Problem description: Write out exactly the lines running from the one with "Image resolution: width=1031" to the last line of the entries, keeping both the first and the last.

═════ Task material

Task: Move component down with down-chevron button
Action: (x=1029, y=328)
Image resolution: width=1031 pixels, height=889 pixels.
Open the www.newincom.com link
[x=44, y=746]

══════════

Task output:
Image resolution: width=1031 pixels, height=889 pixels.
Open the www.newincom.com link
[x=44, y=746]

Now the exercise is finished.